Le tabac syrien, qui est relativement d’une bonne qualité, est principalement cultivé dans les montagnes côtières syriennes qui sont politiquement largement acquises au régime, d’où le soutien apporté à ce secteur. Une autre raison est qu’une récolte plus importante permet d’augmenter la production locale et réduire ainsi les importations de cigarettes, dont les Syriens sont très grands consommateurs, et donc les sorties de devises.
Des millions de têtes de bétail perdues
Alors que le secteur agricole syrien est surtout reconnu pour ses cultures, tels le blé et le coton, le bétail ne représente pas moins historiquement une part significative des revenus du secteur, y compris à l’export. Certaines années, l’élevage pouvait ainsi représenter en valeur jusqu’à 40 % de la production agricole syrienne et employer près de 20 % de la main-d’œuvre dans les régions rurales. Les exportations se montaient jusqu’à 450 millions de dollars et, en 2010, selon les données du FAO, une époque où la Syrie avait exporté 871 000 moutons.
Comme les autres secteurs, le cheptel animal a cependant été durement touché par le conflit. Depuis 2011, le nombre de moutons a baissé de moitié, de 18 à 9,8 millions de têtes ; celui de chèvres est passé de 2,3 à 1,6 million ; les bœufs ont vu leur nombre se réduire de 1,1 million à 650 000 ; quant au nombre de poulets, il a baissé de 26 à 11,5 millions.
Les éleveurs de moutons, dont une grande partie se trouvait dans la Badia, la zone semi-aride située entre l’Ouest et l’Est syrien, se sont retrouvés au milieu des lignes de front entre les différentes parties au conflit, y compris l’État islamique, les Kurdes du PYD et leur allié américain, le régime syrien et ses alliés russes et iraniens. Par conséquent, ils ont perdu une grande partie de leur bétail et ont quitté leur zone de résidence en grand nombre.
Par ailleurs, à cause du coût élevé de l’alimentation du bétail, beaucoup d’éleveurs tentent de vendre leurs moutons et poulets, mais les acheteurs sont peu nombreux, d’où une baisse des prix.

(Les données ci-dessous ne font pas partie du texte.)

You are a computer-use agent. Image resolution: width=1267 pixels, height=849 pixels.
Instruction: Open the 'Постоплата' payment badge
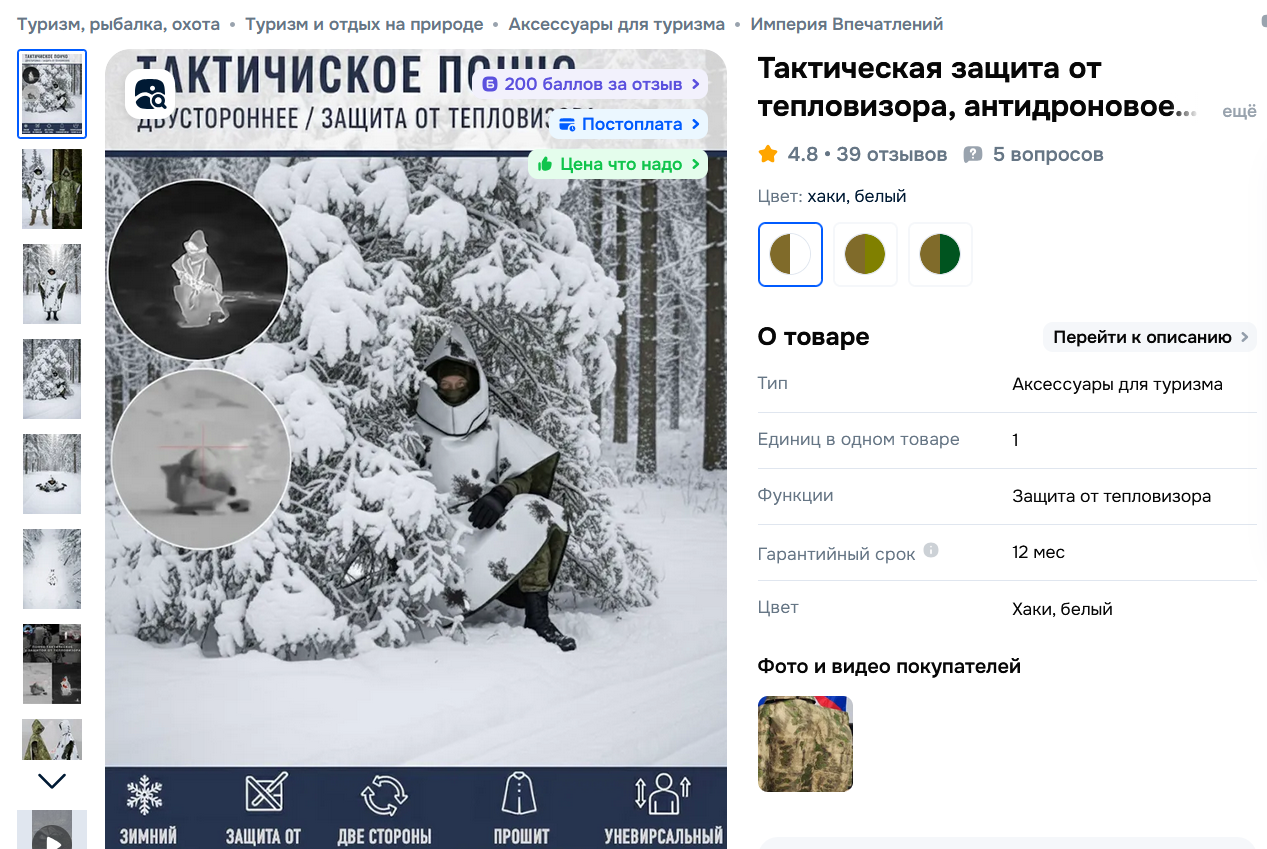pos(628,124)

Les perspectives s’améliorent
Malgré une situation qui reste dramatique, le rapport estime que le secteur agricole se remet graduellement du conflit.
L’amélioration de la sécurité est un des grands facteurs qui explique cette amélioration avec un accès beaucoup plus facile aux marchés et des réseaux de transport et de distribution qui se fluidifient et qui font donc baisser les coûts. Par ailleurs, une partie du réseau d’irrigation est en train d’être réparée, alors que des paysans commencent à retourner à leurs terres. Les agriculteurs ont en particulier besoin de semences et d’une aide humanitaire durable afin de maintenir la sécurité alimentaire.

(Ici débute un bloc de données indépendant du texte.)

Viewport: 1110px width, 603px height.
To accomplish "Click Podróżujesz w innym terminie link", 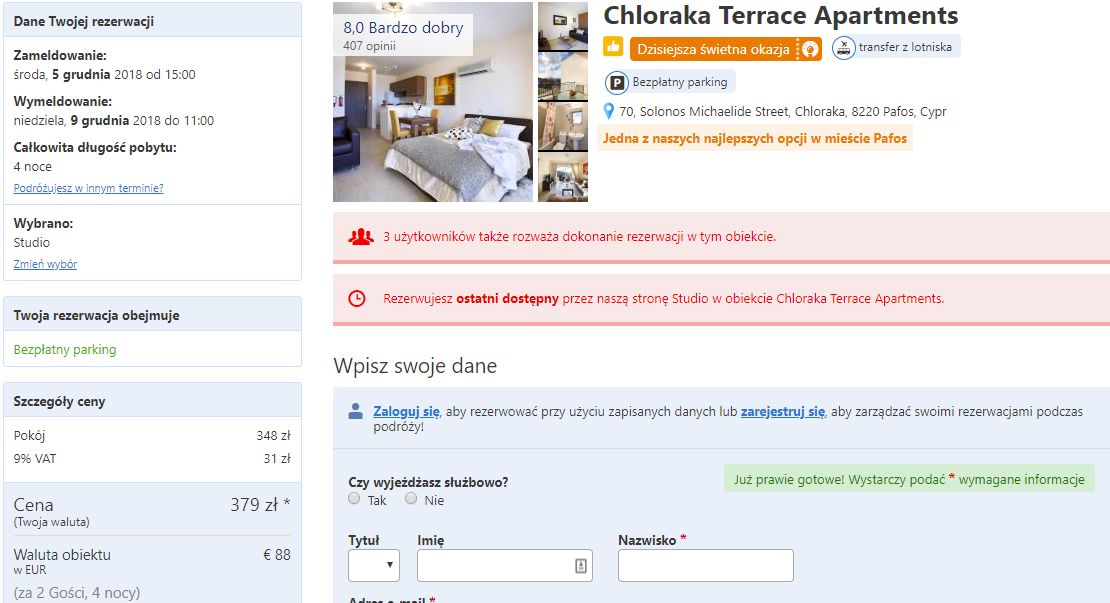I will pos(88,188).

Ces améliorations restent cependant limitées et fragiles, et l’absence de moyens du gouvernement empêche que les investissements nécessaires se réalisent. Pourtant un regain d’activité de ce secteur est crucial, car une amélioration de la production agricole permettrait d’augmenter les revenus des zones rurales, de ralentir l’exode rural vers les villes et de réduire le coût des produits alimentaires dans les villes syriennes.